FIG. 13 is a block diagram showing an example of the configuration
of the client apparatus 200 in the present system, and only the
part in the configuration relevant to the present invention is
shown conceptually.
[0124] The client apparatus 200 includes a control device 210, ROM
220, HD (Hard Disk) 230, RAM 240, an input device 250, an output
device 260, an input/output IF 270, and a communication IF 280 that
are connected communicatively to one another through a
communication channel.
[0125] The control device 210 has a Web browser 211, an electronic
mailer 212, a receiving part 213, and a sending part 214. The Web
browser 211 performs browsing processings of interpreting Web data
and displaying the interpreted Web data on a monitor 261 described
below. The Web browser 211 may have various plug-in softwares, such
as stream player, having functions to receive, display and feedback
streaming images. The electronic mailer 212 sends and receives
electronic mails using a particular protocol (e.g., SMTP (Simple
Mail Transfer Protocol) or POP3 (Post Office Protocol version 3)).
The receiving part 213 receives various kinds of information, such
as the evaluation results transmitted from the evaluating apparatus
100, via the communication IF 280. The sending part 214 sends
various kinds of information such as the concentration data of the
individual, via the communication IF 280, to the evaluating
apparatus 100.
[0126] The input device 250 is, for example, a keyboard, a mouse,
or a microphone. The monitor 261 described below also functions as
a pointing device together with a mouse. The output device 260 is
an output means for outputting information received via the
communication IF 280, and includes the monitor 261 (including home
television) and a printer 262. In addition, the output device 260
may have a speaker or the like additionally. The input/output IF
270 is connected to the input device 250 and the output device
260.
[0127] The communication IF 280 connects the client apparatus 200
to the network 300 (or communication apparatus such as a router)
communicatively. In other words, the client apparatus 200 is
connected to the network 300 via a communication apparatus such as
a modem, TA (Terminal Adapter) or a router, and a telephone line,
or via a private line.

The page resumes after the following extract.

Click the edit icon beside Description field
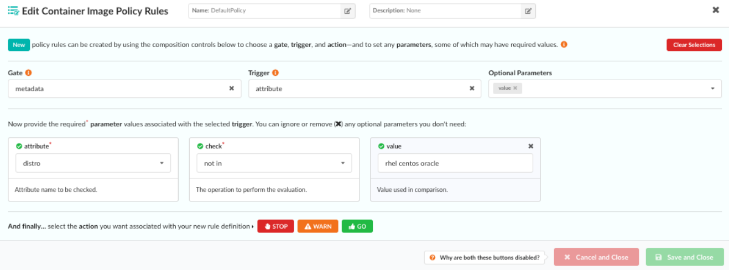coord(528,11)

In this way, the client apparatus 200 can
access to the evaluating apparatus 100 by using a particular
protocol.
[0128] The client apparatus 200 may be realized by installing
softwares (including programs, data and others) for a Web
data-browsing function and an electronic mail-processing function
to an information processing apparatus (for example, an information
processing terminal such as a known personal computer, a
workstation, a family computer, Internet TV (Television), PHS
(Personal Handyphone System) terminal, a mobile phone terminal, a
mobile unit communication terminal, or PDA (Personal Digital
Assistants)) connected as needed with peripheral devices such as a
printer, a monitor, and an image scanner.
[0129] All or a part of processings of the control device 210 in
the client apparatus 200 may be performed by CPU and programs read
and executed by the CPU. Computer programs for giving instructions
to the CPU and executing various processings together with the OS
(Operating System) are recorded in the ROM 220 or HD 230. The
computer programs, which are executed as they are loaded in the RAM
240, constitute the control device 210 with the CPU. The computer
programs may be stored in application program servers connected via
any network to the client apparatus 200, and the client apparatus
200 may download all or a part of them as needed. All or any part
of processings of the control device 210 may be realized by
hardware such as wired-logic.
[0130] The control device 210 may include an evaluating part 210a
(including a calculating part 210a1, a converting part 210a2, a
generating part 210a3, and a classifying part 210a4) having the
same functions as the functions of the evaluating part 102i in the
control device 102 of the evaluating apparatus 100. When the
control device 210 includes the evaluating part 210a, the
evaluating part 210a may convert the value of the formula in the
converting part 210a2, generate the positional information
corresponding to the value of the formula or the converted value
(the concentration value or the converted value of the
concentration value may be used as well) in the generating part
210a3, and classify the individual into any one of the categories
using the value of the formula or the converted value (the
concentration value or the converted value of the concentration
value may be used as well) in the classifying part 210a4, in
accordance with information included in the evaluation result
transmitted from the evaluating apparatus 100.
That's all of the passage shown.